Thread Context Class Loading in Virgo

A number of popular open source libraries, particularly persistence providers, use thread context class loading to load application types. This is an issue in OSGi once an application is divided into more than one bundle. Each bundle has its own class loader and no particular one of these bundle class loaders is necessarily suitable for loading all the application classes that libraries need to load.

Virgo overcomes this problem with its notion of a scoped application. A scoped application consists of either a PAR archive file containing the application artefacts (bundles, property files, plans, etc.) or a scoped plan referring to the application  artefacts. The scope limits the visibility of application packages and services so that scoped applications do not interfere with each another. But Virgo also creates an additional synthetic context bundle for each scope and it's this bundle's class loader which is used for thread context class loading when the application calls out to libraries.

The synthetic context bundle is very simple. It's a bundle which uses Virgo's import-bundle manifest header to import each of the bundles in the scope. Thus all the packages exported by the application are available for thread context class loading by libraries. There is a minor restriction implied by this approach: no two bundles in a scoped application may export the same package, which would be pretty unusual.

The following example should help make things clear:

An Example Scoped Application
Here a scoped application contains two bundles A and B. A calls B which calls out to a library bundle L. If L uses the thread context class loader to load application types, it will have access to all the packages exported by bundles A and B. The synthetic context bundle, which imports bundles A and B, provides the thread context class loader for the scoped application.

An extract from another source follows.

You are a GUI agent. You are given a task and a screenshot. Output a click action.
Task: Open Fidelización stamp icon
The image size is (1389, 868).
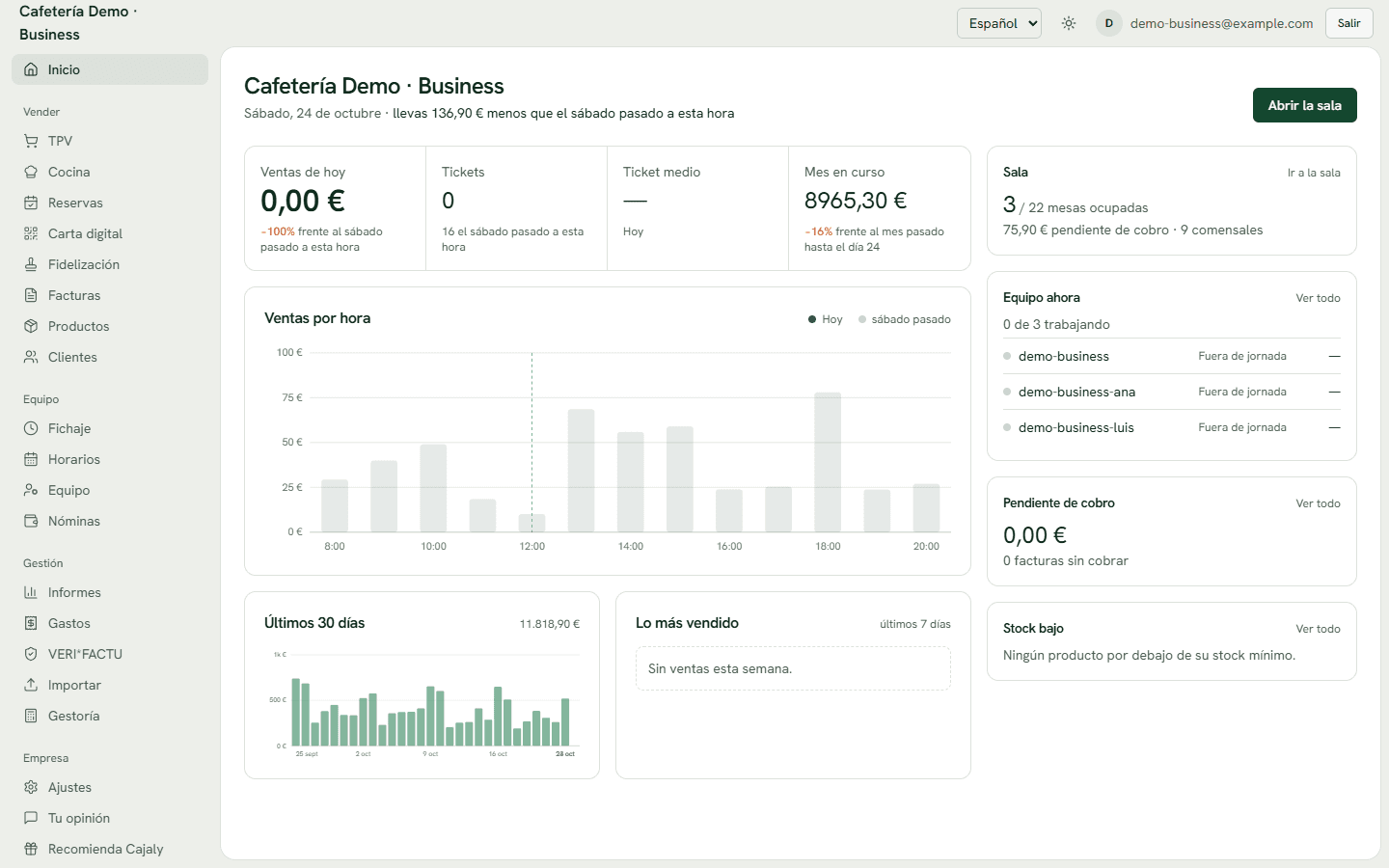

This simple solution enables a variety of existing open source libraries, once converted to OSGi bundles, to function correctly in their use of thread context class loading.

5 comments:

Tim Diekmann said...

Interesting approach.

Doesn't this require that both A and B are aware of this synthesized bundle and have the code logic to set the TTCL before making any calls.
Or is Virgo making this somehow transparent to the client?

Thanks, Tim.

Glyn said...

Virgo makes this transparent to the application by setting the TCCL before each bundle is started and ensuring that the TCCL is propagated appropriately to other threads.

Glyn said...
This comment has been removed by the author.
Graham Charters said...

Hi Glyn, does this approach rely on the use of proxying by Spring or Blueprint in order to add the TCCL, or will a programmatic service lookup and call also have the TCCL set?

Thanks, Graham.

Glyn said...

Hi Graham. It relies on Blueprint. Regards,
Glyn
PS. Sorry for the very late response - I stopped getting comment moderation emails for some reason.